The run of negative news dragged on European shares, which were on course for their worst day in 3-1/2 weeks. Ongoing difficulties in Brexit trade talks were also a dampener.
“Virus restrictions across Europe continue to sour sentiment,” wrote Win Thin and Ilan Solot, currency strategists at BBH Global Currency Strategy, adding that a U.S. fiscal stimulus package is “deader than Elvis.”
“Now, the U.S. economy goes into the winter months without much-needed fiscal stimulus,” they wrote in a note.
The pan-European STOXX 600 skidded 2.2% to a near two-week low, marking its biggest one-day fall in 3-1/2 weeks. Markets in London and Paris fell 1.9% and 2.2% respectively, and Frankfurt and Milan were 2.6%-2.9%.
U.S. investment bank Morgan Stanley was a bright spot, beating expectations on Thursday by announcing a 26% jump in third-quarter profit as its trading desks benefited from more volatile markets during the pandemic.
But that was not enough to push U.S. stock indices into the black, especially after Thursday’s weekly U.S. jobless claims figures showed a bigger-than-expected rise to 898,000 from 840,000 the previous week.

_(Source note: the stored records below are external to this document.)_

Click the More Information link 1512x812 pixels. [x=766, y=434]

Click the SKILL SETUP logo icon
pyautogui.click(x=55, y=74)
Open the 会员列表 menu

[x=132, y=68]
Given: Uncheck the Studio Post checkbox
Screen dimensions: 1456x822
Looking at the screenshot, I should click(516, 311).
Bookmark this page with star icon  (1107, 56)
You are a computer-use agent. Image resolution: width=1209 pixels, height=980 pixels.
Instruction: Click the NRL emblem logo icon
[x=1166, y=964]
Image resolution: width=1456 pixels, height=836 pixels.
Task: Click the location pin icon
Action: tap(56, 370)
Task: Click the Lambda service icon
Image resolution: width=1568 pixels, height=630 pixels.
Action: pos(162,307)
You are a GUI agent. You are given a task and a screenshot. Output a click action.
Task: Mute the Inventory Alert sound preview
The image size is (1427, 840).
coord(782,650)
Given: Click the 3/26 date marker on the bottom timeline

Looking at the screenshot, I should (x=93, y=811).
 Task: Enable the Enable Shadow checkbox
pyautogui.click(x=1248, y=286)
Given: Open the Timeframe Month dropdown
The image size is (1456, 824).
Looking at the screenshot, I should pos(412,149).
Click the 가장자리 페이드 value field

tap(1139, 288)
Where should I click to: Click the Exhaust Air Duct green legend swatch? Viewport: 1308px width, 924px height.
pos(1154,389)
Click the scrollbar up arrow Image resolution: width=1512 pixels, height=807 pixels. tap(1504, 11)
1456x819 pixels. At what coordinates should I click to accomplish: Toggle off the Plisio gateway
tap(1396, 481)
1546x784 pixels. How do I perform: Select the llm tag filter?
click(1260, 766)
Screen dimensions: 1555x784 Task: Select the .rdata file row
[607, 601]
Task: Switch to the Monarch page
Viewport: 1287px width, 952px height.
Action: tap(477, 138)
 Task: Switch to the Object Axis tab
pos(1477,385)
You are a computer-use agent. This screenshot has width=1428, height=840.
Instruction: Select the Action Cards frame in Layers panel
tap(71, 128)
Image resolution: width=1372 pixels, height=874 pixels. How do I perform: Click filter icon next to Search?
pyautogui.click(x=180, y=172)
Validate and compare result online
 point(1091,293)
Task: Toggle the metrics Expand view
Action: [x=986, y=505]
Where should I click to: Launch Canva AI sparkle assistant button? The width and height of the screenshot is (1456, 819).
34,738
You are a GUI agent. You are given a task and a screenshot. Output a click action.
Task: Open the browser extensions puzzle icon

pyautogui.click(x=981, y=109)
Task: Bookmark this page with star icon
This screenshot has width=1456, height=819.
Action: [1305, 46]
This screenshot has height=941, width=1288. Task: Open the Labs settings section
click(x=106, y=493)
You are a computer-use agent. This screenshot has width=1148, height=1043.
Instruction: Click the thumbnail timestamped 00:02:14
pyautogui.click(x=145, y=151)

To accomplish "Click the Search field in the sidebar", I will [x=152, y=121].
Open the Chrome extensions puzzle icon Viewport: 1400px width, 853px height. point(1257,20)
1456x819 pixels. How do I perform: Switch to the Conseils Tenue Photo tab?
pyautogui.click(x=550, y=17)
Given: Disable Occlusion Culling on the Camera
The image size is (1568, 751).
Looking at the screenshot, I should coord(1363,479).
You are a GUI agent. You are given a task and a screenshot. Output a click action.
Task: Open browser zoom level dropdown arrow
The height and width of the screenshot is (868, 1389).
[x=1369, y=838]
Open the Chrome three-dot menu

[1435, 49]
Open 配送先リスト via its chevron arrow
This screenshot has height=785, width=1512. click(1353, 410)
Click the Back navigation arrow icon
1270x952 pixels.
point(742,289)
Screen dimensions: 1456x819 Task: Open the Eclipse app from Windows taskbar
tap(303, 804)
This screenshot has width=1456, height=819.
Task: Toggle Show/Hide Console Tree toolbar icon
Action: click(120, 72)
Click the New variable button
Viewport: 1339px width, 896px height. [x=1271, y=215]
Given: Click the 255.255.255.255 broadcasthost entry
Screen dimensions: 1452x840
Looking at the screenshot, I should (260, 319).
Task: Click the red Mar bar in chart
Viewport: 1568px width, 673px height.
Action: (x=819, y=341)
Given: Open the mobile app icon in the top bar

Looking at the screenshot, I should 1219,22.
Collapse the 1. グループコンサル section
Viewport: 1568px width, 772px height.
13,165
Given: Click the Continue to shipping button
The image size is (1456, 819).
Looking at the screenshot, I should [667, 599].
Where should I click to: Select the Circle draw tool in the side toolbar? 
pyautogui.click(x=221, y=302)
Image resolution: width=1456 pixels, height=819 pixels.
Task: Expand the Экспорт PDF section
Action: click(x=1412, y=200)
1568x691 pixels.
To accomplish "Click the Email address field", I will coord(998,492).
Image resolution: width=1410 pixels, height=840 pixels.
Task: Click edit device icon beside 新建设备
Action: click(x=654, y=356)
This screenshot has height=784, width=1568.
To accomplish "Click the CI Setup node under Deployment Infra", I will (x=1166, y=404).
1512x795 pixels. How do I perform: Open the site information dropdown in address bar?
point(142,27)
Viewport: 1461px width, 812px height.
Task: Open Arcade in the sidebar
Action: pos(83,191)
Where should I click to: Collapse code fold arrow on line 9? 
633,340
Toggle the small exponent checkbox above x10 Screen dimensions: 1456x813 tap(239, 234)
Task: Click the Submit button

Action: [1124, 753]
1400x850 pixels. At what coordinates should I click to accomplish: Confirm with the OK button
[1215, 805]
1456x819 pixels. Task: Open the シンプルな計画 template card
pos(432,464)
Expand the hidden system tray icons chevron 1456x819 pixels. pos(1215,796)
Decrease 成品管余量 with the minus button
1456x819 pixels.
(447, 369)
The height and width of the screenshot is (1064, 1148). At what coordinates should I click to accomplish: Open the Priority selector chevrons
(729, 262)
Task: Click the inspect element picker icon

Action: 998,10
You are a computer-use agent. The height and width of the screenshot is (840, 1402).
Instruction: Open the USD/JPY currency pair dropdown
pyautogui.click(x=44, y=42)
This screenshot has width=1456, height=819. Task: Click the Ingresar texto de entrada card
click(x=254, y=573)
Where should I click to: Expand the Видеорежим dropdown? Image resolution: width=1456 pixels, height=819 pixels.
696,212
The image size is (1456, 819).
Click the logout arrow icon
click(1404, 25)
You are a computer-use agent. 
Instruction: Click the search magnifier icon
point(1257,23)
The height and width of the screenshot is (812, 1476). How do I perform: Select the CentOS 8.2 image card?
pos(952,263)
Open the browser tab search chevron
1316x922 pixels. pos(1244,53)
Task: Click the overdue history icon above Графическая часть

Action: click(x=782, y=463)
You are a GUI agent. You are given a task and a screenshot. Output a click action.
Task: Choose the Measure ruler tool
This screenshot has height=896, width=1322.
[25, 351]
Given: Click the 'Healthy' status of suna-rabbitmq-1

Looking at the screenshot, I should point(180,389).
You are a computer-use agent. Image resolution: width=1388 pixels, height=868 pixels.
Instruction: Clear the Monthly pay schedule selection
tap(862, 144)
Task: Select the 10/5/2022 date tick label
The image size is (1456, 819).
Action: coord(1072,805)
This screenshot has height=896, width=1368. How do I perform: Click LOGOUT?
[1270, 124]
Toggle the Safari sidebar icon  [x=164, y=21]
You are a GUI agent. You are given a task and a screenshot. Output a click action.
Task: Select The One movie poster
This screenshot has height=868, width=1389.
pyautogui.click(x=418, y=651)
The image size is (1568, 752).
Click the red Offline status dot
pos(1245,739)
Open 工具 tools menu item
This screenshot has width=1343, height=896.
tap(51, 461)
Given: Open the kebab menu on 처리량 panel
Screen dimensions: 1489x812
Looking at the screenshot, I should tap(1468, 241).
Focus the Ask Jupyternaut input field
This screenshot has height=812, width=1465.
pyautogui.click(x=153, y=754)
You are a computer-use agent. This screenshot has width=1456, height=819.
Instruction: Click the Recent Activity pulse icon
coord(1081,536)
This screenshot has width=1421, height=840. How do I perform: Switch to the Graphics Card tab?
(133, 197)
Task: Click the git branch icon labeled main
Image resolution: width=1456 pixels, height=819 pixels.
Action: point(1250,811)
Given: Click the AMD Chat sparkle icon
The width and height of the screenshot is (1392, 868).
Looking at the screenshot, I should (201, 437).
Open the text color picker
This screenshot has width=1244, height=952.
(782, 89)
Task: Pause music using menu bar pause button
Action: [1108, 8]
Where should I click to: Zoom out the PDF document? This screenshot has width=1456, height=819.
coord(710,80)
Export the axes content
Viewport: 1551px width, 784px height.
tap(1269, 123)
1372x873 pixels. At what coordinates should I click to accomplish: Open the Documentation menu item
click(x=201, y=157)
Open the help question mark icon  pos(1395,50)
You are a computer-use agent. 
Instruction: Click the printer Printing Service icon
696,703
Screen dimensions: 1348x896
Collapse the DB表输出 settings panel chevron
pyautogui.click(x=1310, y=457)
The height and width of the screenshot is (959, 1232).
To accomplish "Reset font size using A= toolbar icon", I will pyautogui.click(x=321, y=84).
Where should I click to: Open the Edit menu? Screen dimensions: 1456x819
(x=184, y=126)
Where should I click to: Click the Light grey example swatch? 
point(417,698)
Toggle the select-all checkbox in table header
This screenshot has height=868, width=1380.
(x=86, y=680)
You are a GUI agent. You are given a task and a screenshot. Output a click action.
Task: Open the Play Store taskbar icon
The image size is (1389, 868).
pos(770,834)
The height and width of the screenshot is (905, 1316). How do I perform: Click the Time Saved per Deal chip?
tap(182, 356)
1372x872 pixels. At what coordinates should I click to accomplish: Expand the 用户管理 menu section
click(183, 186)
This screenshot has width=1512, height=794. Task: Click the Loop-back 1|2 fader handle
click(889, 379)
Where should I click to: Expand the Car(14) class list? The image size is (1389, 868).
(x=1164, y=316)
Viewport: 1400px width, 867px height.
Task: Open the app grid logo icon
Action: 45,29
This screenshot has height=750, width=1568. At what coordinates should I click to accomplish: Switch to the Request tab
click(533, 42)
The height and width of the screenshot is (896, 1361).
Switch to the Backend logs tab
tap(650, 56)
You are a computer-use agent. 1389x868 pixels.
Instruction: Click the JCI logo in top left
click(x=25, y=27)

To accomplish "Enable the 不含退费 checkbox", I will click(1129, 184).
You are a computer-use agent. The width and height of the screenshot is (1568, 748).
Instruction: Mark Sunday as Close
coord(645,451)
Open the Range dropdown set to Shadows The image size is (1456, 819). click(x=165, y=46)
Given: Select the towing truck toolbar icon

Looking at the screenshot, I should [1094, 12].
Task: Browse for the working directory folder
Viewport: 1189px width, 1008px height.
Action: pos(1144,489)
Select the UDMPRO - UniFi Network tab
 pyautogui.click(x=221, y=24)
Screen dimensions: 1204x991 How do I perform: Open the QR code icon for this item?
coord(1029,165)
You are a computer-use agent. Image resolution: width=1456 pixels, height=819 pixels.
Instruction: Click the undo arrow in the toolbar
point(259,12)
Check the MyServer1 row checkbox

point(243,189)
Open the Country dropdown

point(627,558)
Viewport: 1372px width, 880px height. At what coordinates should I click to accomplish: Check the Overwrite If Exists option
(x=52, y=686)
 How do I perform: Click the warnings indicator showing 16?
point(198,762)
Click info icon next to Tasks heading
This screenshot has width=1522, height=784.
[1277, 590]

The S&P 500 fell 36 points, or 1%, to 3,452.75, while the Dow Jones Industrial Average shed 267 points, or 0.9%, to 28,238.71. The Nasdaq Composite lost 171 points, or 1.5%, to 11,598.00.
In Asia, MSCI’s broadest index of Asia-Pacific shares lost 1.3% with Hong Kong and India both down over 2% and Japan’s Nikkei closing down 0.5%.
The shift toward safety helped the U.S. dollar, a traditional safe-haven asset. The greenback jumped 0.5% against a basket of six major currencies to 93.871.
A firmer dollar dragged on the euro, which drooped 0.4% against the greenback to $1.1694. Sterling also struggled, slipping 0.9% to $1.2896.
A two-day summit of European Union leaders starts on Thursday as the EU and Britain continue their efforts to overcome stumbling blocks including fishing rights and competition safeguards to reaching a trade deal before British Brexit transition arrangements end on Dec. 31.
Investors will tune into European Central Bank President Christine Lagarde, who takes part in a debate on the global economy at 1600 GMT as part of the IMF and World Bank’s annual meeting, which is being held virtually.
Traders’ preference for safety also helped government bonds. Germany’s government bonds rallied to leave their yields at their lowest level since the March spread of COVID-19 caused a global meltdown in stock markets and other riskier assets. [GVD/EUR] Ten-year U.S. Treasury yield edged down to 0.7107%.
A firmer dollar weighed on gold, with spot gold down 0.2% at $1,896.51 per ounce.
Oil prices also fell as the renewed surge in the virus in large parts of the world underpinned concerns about economic activity.
Brent crude futures dropped 2.6% to $42.17 a barrel, while U.S. West Texas Intermediate crude futures fell 2.9% to $39.87 a barrel.